DIGTALPOS.com, Samarinda – Di tengah kekhawatiran masyarakat mengenai rencana efisiensi anggaran, DPRD Kalimantan Timur (Kaltim) menegaskan bahwa layanan esensial seperti pendidikan dan kesehatan tidak akan terkena dampaknya.
Anggota Komisi IV DPRD Kaltim, Fuad Fakhruddin, memastikan bahwa efisiensi anggaran yang saat ini dilakukan tidak berarti pemangkasan terhadap program-program vital yang menyentuh langsung kepentingan masyarakat luas.
“Pemerintah pusat sudah menyampaikan secara resmi bahwa tidak ada pemotongan anggaran untuk sektor pendidikan dan kesehatan,” jelas Fuad saat dikonfirmasi pada Kamis (17/4/2025).
Menurutnya, langkah efisiensi lebih difokuskan pada pos-pos anggaran yang dinilai kurang efektif dan bersifat seremonial. Kegiatan seperti forum diskusi kelompok (FGD), seminar, dan perjalanan dinas menjadi sasaran utama penghematan.
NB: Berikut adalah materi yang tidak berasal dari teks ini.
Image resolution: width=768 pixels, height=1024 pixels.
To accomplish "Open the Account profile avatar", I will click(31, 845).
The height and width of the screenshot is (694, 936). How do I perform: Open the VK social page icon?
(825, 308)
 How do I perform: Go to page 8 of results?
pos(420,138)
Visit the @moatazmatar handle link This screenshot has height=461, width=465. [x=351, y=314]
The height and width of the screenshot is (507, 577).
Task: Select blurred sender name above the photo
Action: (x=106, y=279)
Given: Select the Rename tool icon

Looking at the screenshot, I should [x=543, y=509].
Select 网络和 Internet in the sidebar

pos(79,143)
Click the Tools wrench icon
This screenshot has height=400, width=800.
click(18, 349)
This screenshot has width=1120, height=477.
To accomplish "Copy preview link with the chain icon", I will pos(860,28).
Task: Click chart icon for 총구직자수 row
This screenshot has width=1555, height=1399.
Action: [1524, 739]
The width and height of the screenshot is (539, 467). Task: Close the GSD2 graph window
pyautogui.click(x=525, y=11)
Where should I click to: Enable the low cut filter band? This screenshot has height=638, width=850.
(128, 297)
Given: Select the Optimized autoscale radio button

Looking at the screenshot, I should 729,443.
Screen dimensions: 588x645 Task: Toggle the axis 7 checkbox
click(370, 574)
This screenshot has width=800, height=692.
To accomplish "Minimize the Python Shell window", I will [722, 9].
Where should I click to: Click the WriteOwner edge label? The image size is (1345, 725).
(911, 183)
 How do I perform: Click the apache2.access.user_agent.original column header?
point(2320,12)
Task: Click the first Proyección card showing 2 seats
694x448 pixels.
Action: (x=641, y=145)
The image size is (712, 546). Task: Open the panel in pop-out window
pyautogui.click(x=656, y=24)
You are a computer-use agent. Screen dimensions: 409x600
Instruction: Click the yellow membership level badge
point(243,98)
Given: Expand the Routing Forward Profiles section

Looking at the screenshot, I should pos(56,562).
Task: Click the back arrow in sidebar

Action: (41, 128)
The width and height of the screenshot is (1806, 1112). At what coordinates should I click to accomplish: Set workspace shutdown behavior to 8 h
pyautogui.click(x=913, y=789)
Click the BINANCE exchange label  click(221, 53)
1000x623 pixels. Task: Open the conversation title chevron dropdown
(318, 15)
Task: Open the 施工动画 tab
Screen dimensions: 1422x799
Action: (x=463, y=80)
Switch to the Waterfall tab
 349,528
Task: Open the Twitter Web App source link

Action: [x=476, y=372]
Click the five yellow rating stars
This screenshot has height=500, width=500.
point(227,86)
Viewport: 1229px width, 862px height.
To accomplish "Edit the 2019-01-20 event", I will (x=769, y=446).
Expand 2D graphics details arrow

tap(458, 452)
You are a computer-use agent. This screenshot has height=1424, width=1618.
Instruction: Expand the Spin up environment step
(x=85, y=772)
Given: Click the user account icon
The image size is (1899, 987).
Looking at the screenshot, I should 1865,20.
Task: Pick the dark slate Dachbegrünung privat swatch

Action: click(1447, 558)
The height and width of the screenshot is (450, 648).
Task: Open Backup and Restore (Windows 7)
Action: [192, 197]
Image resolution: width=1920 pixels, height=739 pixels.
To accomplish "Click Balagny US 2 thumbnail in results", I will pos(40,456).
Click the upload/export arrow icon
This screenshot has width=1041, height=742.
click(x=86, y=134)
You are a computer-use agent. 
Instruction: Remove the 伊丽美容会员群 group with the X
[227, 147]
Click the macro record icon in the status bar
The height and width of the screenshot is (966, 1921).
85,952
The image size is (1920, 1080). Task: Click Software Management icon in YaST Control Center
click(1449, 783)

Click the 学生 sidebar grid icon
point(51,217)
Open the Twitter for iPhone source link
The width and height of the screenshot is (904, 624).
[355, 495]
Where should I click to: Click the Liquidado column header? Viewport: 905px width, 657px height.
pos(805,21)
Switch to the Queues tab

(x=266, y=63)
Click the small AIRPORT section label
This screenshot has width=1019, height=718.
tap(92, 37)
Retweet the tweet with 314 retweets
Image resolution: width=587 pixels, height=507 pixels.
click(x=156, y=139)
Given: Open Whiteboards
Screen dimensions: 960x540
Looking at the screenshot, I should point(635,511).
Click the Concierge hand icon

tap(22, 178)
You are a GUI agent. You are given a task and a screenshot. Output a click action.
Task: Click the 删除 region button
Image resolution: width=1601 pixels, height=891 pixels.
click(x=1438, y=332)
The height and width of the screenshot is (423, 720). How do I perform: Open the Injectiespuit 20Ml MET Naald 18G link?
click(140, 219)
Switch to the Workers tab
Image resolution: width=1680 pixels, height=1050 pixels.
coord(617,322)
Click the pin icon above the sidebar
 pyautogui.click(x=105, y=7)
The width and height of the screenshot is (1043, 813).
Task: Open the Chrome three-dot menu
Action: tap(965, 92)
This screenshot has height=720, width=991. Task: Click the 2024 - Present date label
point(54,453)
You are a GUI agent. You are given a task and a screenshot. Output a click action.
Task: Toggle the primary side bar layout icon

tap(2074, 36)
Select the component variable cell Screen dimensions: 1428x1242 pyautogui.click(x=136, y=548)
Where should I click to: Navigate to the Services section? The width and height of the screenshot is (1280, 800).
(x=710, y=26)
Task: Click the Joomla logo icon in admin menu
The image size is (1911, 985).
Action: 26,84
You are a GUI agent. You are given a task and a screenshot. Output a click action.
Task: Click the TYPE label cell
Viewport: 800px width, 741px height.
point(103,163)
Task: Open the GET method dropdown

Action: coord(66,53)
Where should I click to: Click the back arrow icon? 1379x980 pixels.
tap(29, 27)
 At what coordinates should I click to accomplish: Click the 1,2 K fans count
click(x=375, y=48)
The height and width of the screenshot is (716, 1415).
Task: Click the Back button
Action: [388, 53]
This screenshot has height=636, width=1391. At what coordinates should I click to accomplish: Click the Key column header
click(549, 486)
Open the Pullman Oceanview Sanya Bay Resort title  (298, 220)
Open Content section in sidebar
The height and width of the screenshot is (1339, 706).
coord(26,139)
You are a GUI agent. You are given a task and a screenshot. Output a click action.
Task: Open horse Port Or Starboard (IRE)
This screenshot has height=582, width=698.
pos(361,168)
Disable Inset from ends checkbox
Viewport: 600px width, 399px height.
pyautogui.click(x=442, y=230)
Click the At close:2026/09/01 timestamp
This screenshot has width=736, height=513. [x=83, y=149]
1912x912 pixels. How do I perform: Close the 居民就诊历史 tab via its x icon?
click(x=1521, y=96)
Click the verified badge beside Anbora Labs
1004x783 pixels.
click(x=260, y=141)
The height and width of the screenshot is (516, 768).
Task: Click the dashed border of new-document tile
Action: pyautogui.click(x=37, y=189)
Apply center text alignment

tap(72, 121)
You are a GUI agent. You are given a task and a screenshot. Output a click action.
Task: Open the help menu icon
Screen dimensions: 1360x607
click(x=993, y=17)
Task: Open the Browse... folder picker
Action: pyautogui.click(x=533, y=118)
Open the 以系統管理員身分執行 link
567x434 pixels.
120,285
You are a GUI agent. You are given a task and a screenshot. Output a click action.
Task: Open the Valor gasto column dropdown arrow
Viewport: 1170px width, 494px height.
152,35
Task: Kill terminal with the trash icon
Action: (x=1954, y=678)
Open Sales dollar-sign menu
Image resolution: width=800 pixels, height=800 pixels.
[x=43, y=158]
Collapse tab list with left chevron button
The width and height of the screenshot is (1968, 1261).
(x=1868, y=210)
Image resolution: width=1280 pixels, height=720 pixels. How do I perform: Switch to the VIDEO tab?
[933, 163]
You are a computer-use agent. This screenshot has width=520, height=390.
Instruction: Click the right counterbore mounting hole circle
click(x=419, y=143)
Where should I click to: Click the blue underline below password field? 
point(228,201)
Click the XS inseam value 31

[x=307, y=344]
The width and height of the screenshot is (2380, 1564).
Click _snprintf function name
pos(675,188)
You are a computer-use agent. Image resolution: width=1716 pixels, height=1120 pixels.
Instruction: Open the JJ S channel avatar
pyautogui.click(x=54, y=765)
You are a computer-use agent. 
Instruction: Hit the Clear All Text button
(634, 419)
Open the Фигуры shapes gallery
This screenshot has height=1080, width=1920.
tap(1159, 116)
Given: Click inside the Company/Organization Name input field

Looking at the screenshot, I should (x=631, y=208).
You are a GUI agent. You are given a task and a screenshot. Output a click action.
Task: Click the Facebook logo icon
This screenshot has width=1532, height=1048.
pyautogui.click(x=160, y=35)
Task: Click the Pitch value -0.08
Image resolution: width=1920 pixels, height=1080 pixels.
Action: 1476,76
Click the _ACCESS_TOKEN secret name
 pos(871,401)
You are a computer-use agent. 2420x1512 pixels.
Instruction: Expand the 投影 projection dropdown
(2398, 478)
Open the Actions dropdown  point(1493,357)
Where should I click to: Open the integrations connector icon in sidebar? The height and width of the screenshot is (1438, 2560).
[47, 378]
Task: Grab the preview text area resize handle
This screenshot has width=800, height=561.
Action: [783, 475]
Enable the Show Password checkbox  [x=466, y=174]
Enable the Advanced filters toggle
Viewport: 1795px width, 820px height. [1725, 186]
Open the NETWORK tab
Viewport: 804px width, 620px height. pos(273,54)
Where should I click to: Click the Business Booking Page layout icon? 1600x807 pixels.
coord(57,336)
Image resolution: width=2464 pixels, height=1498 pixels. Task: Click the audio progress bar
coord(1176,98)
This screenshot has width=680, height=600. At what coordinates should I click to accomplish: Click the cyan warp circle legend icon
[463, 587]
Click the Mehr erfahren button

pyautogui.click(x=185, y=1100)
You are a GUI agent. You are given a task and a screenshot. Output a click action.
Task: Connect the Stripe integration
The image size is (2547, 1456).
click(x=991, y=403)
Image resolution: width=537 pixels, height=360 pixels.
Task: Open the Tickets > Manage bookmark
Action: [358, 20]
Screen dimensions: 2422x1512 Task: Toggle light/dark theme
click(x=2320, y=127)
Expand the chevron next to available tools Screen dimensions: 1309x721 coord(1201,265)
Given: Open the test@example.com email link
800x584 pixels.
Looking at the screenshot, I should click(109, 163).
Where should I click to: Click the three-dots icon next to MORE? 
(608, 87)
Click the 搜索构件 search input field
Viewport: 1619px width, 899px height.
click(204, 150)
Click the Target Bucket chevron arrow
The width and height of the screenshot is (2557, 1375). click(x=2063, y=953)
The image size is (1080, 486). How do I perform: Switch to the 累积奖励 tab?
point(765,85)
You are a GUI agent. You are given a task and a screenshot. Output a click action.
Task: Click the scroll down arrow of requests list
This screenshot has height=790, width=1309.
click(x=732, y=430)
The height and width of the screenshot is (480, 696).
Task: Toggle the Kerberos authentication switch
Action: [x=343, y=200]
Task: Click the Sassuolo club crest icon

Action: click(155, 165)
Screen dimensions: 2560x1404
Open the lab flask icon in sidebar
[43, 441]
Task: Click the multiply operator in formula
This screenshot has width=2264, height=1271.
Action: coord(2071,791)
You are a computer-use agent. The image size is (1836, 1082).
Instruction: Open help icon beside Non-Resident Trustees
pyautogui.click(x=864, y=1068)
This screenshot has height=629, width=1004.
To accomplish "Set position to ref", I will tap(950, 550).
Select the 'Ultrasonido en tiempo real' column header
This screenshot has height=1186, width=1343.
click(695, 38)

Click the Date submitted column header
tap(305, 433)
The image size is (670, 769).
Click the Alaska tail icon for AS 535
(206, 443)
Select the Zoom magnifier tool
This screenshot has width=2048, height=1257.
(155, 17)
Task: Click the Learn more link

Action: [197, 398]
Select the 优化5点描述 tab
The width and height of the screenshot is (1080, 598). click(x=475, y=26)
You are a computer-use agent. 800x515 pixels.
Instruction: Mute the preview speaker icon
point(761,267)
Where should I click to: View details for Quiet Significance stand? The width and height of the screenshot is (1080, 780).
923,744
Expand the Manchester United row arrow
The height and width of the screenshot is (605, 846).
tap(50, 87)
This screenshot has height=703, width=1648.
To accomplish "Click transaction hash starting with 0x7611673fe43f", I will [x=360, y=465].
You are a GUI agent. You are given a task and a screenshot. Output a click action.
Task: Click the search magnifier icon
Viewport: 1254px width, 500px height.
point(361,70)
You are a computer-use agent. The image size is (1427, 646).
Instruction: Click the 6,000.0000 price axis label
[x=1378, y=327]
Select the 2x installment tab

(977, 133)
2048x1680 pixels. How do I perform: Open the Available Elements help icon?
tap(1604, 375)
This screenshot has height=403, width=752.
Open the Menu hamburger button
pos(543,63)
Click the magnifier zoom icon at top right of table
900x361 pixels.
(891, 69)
“Yang dipangkas itu adalah kegiatan yang berulang setiap tahun dan tidak berdampak langsung pada pelayanan publik, seperti seminar, FGD, serta anggaran perjalanan dinas yang tidak terlalu mendesak,” terangnya.
Fuad juga menegaskan bahwa DPRD Kaltim menunjukkan komitmen nyata dalam mendukung kebijakan efisiensi ini. Bahkan, pihaknya secara tegas telah memangkas sejumlah anggaran internal, khususnya untuk belanja perjalanan dinas.
“Kami di DPRD juga turut serta dalam efisiensi ini. Beberapa item perjalanan dinas sudah kami nolkan. Jumlahnya pun tidak sedikit, mencapai puluhan miliar rupiah,” ungkapnya.
Langkah ini, kata Fuad, adalah bentuk solidaritas terhadap kondisi keuangan negara serta upaya menjaga agar anggaran tetap berpihak pada kebutuhan masyarakat, terutama dalam dua sektor prioritas yakni pendidikan dan kesehatan.
Dengan adanya penegasan ini, DPRD Kaltim berharap masyarakat tidak lagi merasa cemas dan tetap percaya bahwa pelayanan publik di bidang yang paling mendasar akan terus berjalan secara optimal. (Adv)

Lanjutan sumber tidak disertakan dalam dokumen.